Segment Open
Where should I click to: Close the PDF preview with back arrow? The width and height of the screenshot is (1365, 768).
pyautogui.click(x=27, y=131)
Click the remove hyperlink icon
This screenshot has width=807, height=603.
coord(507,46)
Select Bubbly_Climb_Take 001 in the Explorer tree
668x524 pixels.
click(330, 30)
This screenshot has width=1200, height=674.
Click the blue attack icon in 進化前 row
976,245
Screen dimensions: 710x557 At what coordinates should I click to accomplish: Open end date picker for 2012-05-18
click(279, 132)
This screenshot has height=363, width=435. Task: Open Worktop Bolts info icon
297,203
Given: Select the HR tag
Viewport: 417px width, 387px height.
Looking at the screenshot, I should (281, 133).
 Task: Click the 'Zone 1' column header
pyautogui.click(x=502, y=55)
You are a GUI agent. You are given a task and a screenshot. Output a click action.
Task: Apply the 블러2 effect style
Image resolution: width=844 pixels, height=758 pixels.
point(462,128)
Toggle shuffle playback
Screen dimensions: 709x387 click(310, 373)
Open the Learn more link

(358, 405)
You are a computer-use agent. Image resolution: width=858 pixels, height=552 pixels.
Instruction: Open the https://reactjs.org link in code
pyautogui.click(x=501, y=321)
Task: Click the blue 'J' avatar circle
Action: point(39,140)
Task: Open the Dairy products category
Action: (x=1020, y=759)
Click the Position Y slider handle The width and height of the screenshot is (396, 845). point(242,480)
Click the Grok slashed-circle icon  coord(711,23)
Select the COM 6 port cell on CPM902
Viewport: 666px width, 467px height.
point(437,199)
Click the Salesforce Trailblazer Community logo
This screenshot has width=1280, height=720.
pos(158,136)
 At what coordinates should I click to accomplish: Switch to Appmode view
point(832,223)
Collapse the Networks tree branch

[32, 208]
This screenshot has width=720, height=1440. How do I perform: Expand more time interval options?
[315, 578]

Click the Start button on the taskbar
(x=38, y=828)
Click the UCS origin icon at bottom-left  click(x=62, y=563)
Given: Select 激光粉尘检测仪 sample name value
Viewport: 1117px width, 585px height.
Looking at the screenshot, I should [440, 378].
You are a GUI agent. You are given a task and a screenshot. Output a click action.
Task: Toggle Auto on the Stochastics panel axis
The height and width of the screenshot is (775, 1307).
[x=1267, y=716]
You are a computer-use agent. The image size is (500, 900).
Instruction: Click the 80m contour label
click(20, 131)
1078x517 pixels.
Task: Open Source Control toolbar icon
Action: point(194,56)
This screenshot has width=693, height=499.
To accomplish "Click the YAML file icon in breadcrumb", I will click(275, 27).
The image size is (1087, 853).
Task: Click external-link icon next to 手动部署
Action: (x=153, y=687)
Segment Closed
Your goal: Retype the whole listing above exactly.

Answer for the task:
Where should I click to: Close the PDF preview with back arrow? The width and height of the screenshot is (1365, 768).
pyautogui.click(x=27, y=131)
Click the remove hyperlink icon
This screenshot has width=807, height=603.
coord(507,46)
Select Bubbly_Climb_Take 001 in the Explorer tree
668x524 pixels.
click(330, 30)
This screenshot has width=1200, height=674.
Click the blue attack icon in 進化前 row
976,245
Screen dimensions: 710x557 At what coordinates should I click to accomplish: Open end date picker for 2012-05-18
click(279, 132)
This screenshot has height=363, width=435. Task: Open Worktop Bolts info icon
297,203
Given: Select the HR tag
Viewport: 417px width, 387px height.
Looking at the screenshot, I should (281, 133).
 Task: Click the 'Zone 1' column header
pyautogui.click(x=502, y=55)
You are a GUI agent. You are given a task and a screenshot. Output a click action.
Task: Apply the 블러2 effect style
Image resolution: width=844 pixels, height=758 pixels.
point(462,128)
Toggle shuffle playback
Screen dimensions: 709x387 click(310, 373)
Open the Learn more link

(358, 405)
You are a computer-use agent. Image resolution: width=858 pixels, height=552 pixels.
Instruction: Open the https://reactjs.org link in code
pyautogui.click(x=501, y=321)
Task: Click the blue 'J' avatar circle
Action: point(39,140)
Task: Open the Dairy products category
Action: (x=1020, y=759)
Click the Position Y slider handle The width and height of the screenshot is (396, 845). point(242,480)
Click the Grok slashed-circle icon  coord(711,23)
Select the COM 6 port cell on CPM902
Viewport: 666px width, 467px height.
point(437,199)
Click the Salesforce Trailblazer Community logo
This screenshot has width=1280, height=720.
pos(158,136)
 At what coordinates should I click to accomplish: Switch to Appmode view
point(832,223)
Collapse the Networks tree branch

[32, 208]
This screenshot has width=720, height=1440. How do I perform: Expand more time interval options?
[315, 578]

Click the Start button on the taskbar
(x=38, y=828)
Click the UCS origin icon at bottom-left  click(x=62, y=563)
Given: Select 激光粉尘检测仪 sample name value
Viewport: 1117px width, 585px height.
Looking at the screenshot, I should [440, 378].
You are a GUI agent. You are given a task and a screenshot. Output a click action.
Task: Toggle Auto on the Stochastics panel axis
The height and width of the screenshot is (775, 1307).
[x=1267, y=716]
You are a computer-use agent. The image size is (500, 900).
Instruction: Click the 80m contour label
click(20, 131)
1078x517 pixels.
Task: Open Source Control toolbar icon
Action: point(194,56)
This screenshot has width=693, height=499.
To accomplish "Click the YAML file icon in breadcrumb", I will click(275, 27).
The image size is (1087, 853).
Task: Click external-link icon next to 手动部署
Action: (x=153, y=687)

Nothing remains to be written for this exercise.